Copy the listing below word for word, covering only the stretch from the line containing "217x192 pixels. Task: Click" through the line containing "This screenshot has width=167, height=296.".

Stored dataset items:
________

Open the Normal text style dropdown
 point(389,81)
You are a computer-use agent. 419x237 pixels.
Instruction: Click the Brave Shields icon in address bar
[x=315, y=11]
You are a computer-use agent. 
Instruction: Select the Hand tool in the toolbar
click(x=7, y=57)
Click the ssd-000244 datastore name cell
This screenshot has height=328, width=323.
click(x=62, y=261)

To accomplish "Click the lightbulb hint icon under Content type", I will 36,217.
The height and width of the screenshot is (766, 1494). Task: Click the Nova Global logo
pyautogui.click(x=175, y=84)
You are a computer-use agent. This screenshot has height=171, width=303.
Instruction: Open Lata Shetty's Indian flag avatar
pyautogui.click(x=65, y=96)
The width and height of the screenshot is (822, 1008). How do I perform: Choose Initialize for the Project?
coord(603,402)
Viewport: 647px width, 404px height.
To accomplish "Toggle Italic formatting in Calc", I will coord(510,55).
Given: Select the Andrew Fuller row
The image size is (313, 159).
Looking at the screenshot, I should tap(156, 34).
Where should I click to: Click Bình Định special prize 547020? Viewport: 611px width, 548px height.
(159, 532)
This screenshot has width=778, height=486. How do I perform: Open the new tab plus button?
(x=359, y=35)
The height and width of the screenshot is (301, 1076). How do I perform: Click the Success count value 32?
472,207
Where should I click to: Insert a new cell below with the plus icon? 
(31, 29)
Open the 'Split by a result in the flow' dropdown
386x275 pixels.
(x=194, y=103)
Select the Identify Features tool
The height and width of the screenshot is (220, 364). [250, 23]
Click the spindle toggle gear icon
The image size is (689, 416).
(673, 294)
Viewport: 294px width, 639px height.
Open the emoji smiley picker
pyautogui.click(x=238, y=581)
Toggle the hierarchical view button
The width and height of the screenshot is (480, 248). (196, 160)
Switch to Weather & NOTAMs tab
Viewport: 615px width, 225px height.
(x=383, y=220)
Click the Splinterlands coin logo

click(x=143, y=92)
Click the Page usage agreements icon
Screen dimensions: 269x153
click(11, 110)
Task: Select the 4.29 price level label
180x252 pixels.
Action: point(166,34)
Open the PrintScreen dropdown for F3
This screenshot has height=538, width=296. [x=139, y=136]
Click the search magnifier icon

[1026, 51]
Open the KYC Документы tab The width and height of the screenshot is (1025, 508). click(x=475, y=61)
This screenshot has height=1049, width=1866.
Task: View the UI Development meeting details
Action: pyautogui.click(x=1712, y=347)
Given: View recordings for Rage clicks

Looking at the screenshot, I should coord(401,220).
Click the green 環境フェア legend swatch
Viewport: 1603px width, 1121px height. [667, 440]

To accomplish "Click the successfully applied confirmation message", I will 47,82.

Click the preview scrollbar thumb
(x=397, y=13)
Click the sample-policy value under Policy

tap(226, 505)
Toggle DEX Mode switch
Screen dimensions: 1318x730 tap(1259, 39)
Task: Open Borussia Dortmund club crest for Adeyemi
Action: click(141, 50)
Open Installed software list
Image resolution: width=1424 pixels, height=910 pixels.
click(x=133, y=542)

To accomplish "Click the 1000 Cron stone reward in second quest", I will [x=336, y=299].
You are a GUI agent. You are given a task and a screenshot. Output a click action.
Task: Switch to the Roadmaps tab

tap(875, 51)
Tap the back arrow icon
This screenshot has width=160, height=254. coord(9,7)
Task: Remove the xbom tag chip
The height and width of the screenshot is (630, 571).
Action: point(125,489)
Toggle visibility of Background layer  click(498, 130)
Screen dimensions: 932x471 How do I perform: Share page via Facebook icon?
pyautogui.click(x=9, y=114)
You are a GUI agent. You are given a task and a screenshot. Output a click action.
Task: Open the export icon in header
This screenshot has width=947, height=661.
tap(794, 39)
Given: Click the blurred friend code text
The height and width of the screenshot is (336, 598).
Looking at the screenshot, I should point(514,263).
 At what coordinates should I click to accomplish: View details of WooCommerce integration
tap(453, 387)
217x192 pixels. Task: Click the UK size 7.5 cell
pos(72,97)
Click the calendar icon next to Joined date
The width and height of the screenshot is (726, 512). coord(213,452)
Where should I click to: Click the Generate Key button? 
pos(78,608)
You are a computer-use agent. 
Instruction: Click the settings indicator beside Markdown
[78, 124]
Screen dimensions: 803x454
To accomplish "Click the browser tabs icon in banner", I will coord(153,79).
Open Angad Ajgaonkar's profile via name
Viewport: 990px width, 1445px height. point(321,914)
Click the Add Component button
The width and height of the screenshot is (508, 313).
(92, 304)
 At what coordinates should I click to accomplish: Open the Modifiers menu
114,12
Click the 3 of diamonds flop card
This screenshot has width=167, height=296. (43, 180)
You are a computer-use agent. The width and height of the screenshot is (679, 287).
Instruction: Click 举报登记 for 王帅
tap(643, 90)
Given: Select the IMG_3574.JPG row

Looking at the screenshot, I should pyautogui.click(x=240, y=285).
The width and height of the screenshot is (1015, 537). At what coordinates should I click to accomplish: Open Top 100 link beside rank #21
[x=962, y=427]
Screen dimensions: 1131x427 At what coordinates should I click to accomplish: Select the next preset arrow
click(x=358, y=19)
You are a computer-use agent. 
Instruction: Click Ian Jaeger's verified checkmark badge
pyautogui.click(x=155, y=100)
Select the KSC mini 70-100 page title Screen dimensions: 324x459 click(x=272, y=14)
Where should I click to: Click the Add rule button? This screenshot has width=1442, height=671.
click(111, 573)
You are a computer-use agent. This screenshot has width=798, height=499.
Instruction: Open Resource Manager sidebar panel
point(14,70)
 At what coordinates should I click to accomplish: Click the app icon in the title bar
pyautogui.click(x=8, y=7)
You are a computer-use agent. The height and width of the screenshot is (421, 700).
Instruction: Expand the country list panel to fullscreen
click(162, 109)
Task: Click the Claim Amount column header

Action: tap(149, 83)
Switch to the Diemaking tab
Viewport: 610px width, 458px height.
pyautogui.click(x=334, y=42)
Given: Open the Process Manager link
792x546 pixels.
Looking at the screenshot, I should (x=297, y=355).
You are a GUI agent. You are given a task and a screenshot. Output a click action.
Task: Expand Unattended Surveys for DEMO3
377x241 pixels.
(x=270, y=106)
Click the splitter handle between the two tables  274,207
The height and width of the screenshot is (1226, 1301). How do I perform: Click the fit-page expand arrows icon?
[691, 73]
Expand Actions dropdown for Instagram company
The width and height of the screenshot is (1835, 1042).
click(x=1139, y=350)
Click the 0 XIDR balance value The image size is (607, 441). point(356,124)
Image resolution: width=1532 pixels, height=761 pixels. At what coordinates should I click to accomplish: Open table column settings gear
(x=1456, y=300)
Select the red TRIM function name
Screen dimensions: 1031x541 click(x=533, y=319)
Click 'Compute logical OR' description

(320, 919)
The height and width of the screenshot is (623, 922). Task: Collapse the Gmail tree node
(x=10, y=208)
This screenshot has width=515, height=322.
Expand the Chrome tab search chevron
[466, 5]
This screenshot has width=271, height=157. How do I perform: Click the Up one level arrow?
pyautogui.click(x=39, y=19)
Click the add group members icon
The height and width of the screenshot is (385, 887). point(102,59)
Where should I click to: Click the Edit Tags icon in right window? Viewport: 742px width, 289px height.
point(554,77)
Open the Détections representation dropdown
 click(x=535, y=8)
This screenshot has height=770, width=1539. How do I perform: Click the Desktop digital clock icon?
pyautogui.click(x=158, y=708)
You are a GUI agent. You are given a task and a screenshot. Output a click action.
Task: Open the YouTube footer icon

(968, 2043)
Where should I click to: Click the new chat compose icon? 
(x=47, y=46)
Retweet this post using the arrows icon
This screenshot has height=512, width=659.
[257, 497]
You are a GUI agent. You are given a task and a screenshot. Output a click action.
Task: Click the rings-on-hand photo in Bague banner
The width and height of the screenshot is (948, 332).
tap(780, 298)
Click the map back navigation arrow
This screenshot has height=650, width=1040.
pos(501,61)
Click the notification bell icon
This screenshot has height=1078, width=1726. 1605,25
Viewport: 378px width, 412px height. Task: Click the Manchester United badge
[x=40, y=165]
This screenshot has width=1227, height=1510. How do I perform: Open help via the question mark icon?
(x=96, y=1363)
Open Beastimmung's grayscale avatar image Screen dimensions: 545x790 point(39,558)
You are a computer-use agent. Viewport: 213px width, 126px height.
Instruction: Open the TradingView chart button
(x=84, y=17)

________

Task solution:
217x192 pixels. Task: Click the UK size 7.5 cell
pos(72,97)
Click the calendar icon next to Joined date
The width and height of the screenshot is (726, 512). coord(213,452)
Where should I click to: Click the Generate Key button? 
pos(78,608)
You are a computer-use agent. 
Instruction: Click the settings indicator beside Markdown
[78, 124]
Screen dimensions: 803x454
To accomplish "Click the browser tabs icon in banner", I will coord(153,79).
Open Angad Ajgaonkar's profile via name
Viewport: 990px width, 1445px height. point(321,914)
Click the Add Component button
The width and height of the screenshot is (508, 313).
(92, 304)
 At what coordinates should I click to accomplish: Open the Modifiers menu
114,12
Click the 3 of diamonds flop card
This screenshot has width=167, height=296. (43, 180)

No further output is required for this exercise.